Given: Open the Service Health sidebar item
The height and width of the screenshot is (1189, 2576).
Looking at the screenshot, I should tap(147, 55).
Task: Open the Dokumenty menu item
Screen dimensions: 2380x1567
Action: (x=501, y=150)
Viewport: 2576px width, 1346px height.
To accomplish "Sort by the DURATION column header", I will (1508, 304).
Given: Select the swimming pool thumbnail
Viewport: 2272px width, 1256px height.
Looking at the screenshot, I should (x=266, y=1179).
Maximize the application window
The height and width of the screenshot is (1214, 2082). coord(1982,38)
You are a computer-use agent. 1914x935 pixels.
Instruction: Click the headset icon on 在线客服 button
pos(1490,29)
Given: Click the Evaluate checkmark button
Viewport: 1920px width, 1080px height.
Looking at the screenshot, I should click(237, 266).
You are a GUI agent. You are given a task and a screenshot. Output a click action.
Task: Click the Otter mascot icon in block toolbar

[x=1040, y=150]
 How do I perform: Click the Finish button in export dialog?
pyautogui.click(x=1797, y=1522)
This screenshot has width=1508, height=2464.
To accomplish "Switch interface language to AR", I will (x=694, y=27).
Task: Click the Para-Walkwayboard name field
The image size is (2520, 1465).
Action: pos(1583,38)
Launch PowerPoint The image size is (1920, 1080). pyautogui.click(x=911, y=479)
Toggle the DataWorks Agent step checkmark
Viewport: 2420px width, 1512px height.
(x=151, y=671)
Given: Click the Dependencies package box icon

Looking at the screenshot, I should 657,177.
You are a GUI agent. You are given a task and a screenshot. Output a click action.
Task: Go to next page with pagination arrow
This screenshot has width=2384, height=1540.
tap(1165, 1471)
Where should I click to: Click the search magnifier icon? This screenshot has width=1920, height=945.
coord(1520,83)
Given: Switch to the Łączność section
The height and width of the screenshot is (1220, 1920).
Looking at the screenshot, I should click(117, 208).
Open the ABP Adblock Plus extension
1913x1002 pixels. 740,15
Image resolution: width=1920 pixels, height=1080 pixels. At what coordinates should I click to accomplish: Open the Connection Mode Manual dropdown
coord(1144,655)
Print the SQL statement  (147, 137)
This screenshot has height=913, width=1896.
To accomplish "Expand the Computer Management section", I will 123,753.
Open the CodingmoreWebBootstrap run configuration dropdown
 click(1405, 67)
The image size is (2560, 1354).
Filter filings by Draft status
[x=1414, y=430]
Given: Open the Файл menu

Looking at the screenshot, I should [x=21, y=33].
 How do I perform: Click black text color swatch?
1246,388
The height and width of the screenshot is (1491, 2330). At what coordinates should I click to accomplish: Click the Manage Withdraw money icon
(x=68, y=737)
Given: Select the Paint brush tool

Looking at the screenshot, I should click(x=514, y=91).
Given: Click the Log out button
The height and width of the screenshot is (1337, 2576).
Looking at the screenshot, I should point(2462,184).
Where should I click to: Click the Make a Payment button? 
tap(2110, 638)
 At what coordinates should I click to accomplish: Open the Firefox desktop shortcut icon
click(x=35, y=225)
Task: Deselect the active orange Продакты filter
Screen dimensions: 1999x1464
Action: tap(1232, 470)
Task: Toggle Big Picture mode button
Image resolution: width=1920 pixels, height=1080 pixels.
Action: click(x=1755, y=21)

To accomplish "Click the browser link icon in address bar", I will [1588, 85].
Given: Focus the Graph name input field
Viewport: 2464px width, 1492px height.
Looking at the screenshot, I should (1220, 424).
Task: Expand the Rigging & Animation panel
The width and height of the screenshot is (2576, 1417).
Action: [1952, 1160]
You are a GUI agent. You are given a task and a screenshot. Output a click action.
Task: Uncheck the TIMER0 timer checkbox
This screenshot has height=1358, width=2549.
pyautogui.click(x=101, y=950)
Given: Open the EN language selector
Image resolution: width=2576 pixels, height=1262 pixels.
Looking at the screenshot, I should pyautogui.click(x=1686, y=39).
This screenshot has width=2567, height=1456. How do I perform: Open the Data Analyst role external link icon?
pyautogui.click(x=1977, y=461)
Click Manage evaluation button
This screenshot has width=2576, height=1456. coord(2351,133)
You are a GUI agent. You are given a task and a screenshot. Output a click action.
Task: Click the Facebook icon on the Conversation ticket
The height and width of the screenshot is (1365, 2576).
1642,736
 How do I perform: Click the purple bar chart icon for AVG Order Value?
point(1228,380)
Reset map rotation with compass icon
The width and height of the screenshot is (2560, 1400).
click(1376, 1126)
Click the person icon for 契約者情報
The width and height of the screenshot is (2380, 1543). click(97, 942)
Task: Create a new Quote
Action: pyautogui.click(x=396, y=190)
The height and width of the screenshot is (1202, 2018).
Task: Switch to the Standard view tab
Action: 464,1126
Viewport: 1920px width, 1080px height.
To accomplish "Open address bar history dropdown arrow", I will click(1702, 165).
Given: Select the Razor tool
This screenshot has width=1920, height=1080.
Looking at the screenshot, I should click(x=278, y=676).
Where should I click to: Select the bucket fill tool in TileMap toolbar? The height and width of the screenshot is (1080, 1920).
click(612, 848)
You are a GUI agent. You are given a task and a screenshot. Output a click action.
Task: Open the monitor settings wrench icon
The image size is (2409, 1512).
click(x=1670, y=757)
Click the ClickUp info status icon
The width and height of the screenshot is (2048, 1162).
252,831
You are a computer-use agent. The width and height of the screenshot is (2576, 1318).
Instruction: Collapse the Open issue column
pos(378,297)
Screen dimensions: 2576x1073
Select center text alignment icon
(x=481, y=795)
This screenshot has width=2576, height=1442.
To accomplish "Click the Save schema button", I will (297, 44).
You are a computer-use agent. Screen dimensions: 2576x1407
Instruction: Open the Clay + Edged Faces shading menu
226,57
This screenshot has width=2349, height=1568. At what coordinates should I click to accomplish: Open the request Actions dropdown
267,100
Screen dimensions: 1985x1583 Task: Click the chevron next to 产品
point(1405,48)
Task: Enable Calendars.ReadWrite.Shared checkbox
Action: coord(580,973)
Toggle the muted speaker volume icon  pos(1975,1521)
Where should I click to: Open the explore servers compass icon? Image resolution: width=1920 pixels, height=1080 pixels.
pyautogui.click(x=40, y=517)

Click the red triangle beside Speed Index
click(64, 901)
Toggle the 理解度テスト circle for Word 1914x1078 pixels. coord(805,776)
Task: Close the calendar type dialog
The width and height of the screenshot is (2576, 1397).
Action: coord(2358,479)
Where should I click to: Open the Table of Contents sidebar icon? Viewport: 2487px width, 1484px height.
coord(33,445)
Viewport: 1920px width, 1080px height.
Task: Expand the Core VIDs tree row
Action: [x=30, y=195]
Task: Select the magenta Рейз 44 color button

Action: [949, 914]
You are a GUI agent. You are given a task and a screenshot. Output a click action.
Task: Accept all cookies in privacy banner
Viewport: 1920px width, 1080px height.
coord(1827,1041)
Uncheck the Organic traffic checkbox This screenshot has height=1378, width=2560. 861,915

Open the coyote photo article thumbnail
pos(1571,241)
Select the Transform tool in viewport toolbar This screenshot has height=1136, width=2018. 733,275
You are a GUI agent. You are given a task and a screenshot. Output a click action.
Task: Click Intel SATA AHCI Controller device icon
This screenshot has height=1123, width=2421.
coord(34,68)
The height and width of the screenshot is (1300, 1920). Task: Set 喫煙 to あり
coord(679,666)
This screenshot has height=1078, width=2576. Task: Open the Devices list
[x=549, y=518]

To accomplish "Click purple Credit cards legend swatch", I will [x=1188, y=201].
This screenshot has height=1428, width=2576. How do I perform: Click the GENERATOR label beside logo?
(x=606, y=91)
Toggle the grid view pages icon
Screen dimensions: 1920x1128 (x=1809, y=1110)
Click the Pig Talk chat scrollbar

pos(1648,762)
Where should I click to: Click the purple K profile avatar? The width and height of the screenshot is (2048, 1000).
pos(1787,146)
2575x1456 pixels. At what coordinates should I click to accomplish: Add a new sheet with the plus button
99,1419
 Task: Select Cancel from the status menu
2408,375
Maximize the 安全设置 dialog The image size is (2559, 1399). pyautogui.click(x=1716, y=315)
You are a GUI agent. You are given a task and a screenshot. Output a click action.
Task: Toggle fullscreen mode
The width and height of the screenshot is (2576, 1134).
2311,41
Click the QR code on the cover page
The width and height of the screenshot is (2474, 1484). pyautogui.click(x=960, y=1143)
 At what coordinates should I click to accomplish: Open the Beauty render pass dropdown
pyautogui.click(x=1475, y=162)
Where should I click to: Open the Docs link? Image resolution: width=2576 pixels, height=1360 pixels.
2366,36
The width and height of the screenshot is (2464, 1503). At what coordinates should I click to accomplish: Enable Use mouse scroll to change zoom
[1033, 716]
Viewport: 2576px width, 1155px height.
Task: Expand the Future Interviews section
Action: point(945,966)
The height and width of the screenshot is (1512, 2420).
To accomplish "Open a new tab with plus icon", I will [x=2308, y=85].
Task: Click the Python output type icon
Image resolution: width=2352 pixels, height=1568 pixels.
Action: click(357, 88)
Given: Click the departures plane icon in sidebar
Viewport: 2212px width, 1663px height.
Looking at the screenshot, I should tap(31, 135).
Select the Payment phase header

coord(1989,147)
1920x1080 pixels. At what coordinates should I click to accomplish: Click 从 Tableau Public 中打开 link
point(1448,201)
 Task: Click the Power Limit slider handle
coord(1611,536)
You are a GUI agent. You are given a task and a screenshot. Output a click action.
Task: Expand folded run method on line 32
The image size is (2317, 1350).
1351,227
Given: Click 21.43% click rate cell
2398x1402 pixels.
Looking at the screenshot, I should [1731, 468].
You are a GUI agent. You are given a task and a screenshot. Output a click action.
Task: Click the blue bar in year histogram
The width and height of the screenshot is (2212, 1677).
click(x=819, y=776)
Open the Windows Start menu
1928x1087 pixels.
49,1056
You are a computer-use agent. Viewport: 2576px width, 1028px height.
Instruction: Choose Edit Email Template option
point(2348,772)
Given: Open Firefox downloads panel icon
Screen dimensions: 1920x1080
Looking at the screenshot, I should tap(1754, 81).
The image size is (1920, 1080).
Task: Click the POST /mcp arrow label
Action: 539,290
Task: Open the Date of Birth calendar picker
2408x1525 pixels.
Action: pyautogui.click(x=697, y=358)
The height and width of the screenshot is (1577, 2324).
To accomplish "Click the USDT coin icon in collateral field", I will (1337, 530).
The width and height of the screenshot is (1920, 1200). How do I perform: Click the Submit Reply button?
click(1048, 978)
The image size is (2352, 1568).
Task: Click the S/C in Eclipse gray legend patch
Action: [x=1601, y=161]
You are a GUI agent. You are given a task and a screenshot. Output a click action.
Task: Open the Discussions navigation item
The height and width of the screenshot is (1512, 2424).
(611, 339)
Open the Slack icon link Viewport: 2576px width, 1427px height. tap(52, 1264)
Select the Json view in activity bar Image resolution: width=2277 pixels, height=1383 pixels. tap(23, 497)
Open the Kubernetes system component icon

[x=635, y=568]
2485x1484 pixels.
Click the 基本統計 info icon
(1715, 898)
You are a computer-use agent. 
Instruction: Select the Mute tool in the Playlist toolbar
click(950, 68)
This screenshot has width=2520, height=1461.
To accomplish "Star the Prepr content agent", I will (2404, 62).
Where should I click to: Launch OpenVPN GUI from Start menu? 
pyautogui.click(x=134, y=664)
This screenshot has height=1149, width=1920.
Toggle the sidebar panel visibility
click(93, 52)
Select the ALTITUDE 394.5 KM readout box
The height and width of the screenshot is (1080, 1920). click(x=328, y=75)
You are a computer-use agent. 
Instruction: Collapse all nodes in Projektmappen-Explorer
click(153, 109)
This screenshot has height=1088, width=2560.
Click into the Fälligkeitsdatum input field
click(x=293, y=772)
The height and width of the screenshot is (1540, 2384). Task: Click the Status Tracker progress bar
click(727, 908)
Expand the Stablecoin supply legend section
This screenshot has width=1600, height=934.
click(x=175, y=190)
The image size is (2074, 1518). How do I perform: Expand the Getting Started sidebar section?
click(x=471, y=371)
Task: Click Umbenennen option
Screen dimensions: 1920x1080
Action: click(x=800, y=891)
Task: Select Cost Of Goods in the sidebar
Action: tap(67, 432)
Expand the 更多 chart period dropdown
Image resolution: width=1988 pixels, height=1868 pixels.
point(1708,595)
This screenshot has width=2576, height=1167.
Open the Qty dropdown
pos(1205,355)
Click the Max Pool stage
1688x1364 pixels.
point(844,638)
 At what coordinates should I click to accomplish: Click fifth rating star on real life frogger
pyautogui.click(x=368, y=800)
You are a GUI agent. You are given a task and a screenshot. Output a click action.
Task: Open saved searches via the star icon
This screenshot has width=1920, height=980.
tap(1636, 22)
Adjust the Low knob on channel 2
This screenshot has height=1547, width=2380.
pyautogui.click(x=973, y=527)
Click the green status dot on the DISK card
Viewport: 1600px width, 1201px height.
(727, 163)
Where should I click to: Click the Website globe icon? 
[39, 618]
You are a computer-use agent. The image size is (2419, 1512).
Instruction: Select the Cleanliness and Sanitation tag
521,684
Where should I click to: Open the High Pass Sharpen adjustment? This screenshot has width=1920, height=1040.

▶ [Problem] Go line by line through the data and copy any that contain "name".

▶ [Task response]
Task: Click the Para-Walkwayboard name field
Given: Focus the Graph name input field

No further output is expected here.